Zebulon is a city in Pike County, Georgia, United States. The population was 1,225 in 2020. The city is the county seat of Pike County. The city and county were named after explorer Zebulon Pike.

==History==
Zebulon was incorporated in 1825. The town was named after Zebulon Pike, a war hero and explorer.

==Geography==
Zebulon is located at (33.098970, -84.342140).

According to the United States Census Bureau, the city has a total area of 9.2 km2, of which 3.5 sqmi is land and 0.04 sqmi (1.13%) is water.

Soils in Zebulon have dark reddish brown loamy surface horizons over red to dark red clay and are mostly mapped as Davidson or Lloyd series.

==Demographics==

Historical population
| Census | Pop. | Note | %± |
| 1880 | 245 |  | — |
| 1890 | 315 |  | 28.6% |
| 1900 | 361 |  | 14.6% |
| 1910 | 602 |  | 66.8% |
| 1920 | 629 |  | 4.5% |
| 1930 | 576 |  | −8.4% |
| 1940 | 543 |  | −5.7% |
| 1950 | 539 |  | −0.7% |
| 1960 | 563 |  | 4.5% |
| 1970 | 776 |  | 37.8% |
| 1980 | 995 |  | 28.2% |
| 1990 | 1,035 |  | 4.0% |
| 2000 | 1,181 |  | 14.1% |
| 2010 | 1,174 |  | −0.6% |
| 2020 | 1,225 |  | 4.3% |
U.S. Decennial Census

===2020 census===
As of the 2020 census, Zebulon had a population of 1,225. The median age was 37.2 years. 25.9% of residents were under the age of 18 and 14.2% were 65 years of age or older. For every 100 females there were 95.7 males, and for every 100 females age 18 and over there were 90.0 males age 18 and over.

There were 480 households, including 245 families. Of all households, 37.1% had children under the age of 18 living in them, 34.8% were married-couple households, 22.5% were households with a male householder and no spouse or partner present, and 35.2% were households with a female householder and no spouse or partner present. About 33.1% of all households were made up of individuals, and 12.0% had someone living alone who was 65 years of age or older.

There were 516 housing units, of which 7.0% were vacant. The homeowner vacancy rate was 1.7% and the rental vacancy rate was 4.2%.

0.0% of residents lived in urban areas, while 100.0% lived in rural areas.

Zebulon racial composition as of 2020
| Race | Num. | Perc. |
|---|---|---|
| White (non-Hispanic) | 778 | 63.51% |
| Black or African American (non-Hispanic) | 318 | 25.96% |
| Asian | 10 | 0.82% |
| Other/Mixed | 65 | 5.31% |
| Hispanic or Latino | 54 | 4.41% |

==Economy==
United Bank is located in Zebulon.

==Education==

===Higher education===
Georgia Military College has an extension campus near Zebulon City Hall.

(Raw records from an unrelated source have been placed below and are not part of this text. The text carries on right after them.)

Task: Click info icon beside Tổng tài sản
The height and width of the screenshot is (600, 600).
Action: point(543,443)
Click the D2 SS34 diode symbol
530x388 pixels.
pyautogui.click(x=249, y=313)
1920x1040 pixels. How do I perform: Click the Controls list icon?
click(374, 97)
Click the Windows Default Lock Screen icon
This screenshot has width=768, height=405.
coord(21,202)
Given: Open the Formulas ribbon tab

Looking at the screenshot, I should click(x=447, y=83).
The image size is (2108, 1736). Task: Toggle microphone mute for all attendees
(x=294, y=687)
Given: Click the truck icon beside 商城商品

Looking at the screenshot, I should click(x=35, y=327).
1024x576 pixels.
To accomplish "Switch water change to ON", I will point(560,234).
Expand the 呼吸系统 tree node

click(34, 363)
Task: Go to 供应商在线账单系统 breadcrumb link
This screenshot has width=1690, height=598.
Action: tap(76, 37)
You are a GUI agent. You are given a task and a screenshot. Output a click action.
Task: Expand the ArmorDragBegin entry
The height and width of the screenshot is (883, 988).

===Pike County School District===
The Pike County School District serves Zebulon. The school district has one Pre-K school (lottery funded), a primary school (K–2), an elementary school (3–5), a middle school (6–8), a ninth grade academy and two high schools. In 2004, the district had 156 full-time teachers and over 2,800 students. In 2021, it reported 3,500 students.
- Pike County Pre-K School
- Pike County Primary School
- Pike County Elementary School
- Pike County Middle School
- Pike County Ninth Grade Academy
- Pike County High School
- Zebulon High School

==Notability and popular culture appearances==
Singer/songwriter Vic Chesnutt was raised in Zebulon. In 2006, he was ranked by Robin Hilton of NPR as the #5 living songwriter.

The courthouse in Zebulon can be seen in the 1983 television film Murder in Coweta County starring Andy Griffith and Johnny Cash. The 1984 movie Tank starring James Garner was filmed in and around the town.